===== Input

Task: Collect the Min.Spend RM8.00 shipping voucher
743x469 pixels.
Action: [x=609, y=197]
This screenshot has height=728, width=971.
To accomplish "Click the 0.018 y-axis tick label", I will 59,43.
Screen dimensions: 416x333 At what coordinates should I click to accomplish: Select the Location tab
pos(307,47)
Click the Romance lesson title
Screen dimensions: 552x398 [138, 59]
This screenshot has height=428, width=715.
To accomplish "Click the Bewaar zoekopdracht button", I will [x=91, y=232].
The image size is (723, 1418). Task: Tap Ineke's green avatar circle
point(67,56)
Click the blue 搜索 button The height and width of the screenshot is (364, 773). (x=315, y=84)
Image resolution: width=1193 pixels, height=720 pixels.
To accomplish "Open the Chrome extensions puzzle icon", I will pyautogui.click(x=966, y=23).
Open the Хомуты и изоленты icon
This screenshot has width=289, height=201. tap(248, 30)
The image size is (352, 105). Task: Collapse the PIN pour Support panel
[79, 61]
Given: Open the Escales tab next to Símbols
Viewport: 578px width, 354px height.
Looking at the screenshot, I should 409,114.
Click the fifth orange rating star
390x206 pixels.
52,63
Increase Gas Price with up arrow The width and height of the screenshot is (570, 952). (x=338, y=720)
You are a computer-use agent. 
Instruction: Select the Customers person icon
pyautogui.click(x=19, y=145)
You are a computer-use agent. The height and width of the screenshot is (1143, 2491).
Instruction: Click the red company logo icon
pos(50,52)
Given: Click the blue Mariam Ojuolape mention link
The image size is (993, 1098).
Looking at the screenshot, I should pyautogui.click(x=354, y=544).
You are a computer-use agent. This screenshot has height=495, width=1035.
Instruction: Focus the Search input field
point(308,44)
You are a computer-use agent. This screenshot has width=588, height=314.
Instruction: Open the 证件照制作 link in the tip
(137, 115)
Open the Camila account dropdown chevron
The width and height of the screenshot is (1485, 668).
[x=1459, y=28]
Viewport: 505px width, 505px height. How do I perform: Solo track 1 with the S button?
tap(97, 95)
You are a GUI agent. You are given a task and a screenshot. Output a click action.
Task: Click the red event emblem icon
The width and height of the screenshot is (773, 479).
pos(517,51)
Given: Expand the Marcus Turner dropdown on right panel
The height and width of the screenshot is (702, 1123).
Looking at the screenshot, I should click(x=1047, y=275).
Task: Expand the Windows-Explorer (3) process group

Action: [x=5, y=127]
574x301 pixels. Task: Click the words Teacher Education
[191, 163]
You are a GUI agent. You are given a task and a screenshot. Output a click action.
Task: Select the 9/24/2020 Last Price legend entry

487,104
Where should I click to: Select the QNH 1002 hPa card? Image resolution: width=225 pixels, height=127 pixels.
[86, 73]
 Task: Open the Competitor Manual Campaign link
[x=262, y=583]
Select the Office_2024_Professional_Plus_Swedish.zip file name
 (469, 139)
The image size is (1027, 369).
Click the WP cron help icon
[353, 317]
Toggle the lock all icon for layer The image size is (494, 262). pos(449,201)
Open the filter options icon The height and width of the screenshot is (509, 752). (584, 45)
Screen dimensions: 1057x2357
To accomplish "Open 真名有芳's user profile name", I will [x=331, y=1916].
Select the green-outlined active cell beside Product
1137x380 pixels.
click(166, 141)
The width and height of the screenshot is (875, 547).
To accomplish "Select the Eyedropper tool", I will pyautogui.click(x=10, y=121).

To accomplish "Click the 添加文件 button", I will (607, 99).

==========

▶ [What you should do] Output exactly the lines from the one containing "Click the WP cron help icon" through the last line of the records, both included. Output nothing else.

▶ [Solution to this task]
Click the WP cron help icon
[353, 317]
Toggle the lock all icon for layer The image size is (494, 262). pos(449,201)
Open the filter options icon The height and width of the screenshot is (509, 752). (584, 45)
Screen dimensions: 1057x2357
To accomplish "Open 真名有芳's user profile name", I will [x=331, y=1916].
Select the green-outlined active cell beside Product
1137x380 pixels.
click(166, 141)
The width and height of the screenshot is (875, 547).
To accomplish "Select the Eyedropper tool", I will pyautogui.click(x=10, y=121).

To accomplish "Click the 添加文件 button", I will (607, 99).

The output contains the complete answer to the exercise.